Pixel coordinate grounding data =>
-*-*-
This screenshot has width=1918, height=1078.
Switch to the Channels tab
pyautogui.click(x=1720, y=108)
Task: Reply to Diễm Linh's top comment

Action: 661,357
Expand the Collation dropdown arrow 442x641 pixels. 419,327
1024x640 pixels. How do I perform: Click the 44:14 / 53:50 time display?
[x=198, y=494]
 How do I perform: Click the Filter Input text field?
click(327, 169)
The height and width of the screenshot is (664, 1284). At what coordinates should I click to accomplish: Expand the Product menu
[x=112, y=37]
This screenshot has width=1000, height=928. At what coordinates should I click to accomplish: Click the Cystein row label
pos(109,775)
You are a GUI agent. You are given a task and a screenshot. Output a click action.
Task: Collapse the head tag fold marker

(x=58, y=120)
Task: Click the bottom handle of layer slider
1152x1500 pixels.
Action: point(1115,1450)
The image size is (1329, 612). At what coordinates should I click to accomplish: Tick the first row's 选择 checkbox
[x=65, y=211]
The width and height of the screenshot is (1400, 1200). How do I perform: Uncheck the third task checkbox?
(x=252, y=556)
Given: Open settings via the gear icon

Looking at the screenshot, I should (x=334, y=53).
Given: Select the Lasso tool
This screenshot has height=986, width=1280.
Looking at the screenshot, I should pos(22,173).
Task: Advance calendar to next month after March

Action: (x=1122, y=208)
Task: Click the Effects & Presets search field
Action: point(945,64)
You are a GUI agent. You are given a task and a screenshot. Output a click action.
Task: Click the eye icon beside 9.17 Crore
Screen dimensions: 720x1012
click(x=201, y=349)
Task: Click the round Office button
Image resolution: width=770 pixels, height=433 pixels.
-*-*-
Task requirements => Nothing but the lines from the one holding "Task: Click the round Office button" to the end of the entries should be output, each exactly as it appears.

Answer to this exercise =>
Task: Click the round Office button
Image resolution: width=770 pixels, height=433 pixels.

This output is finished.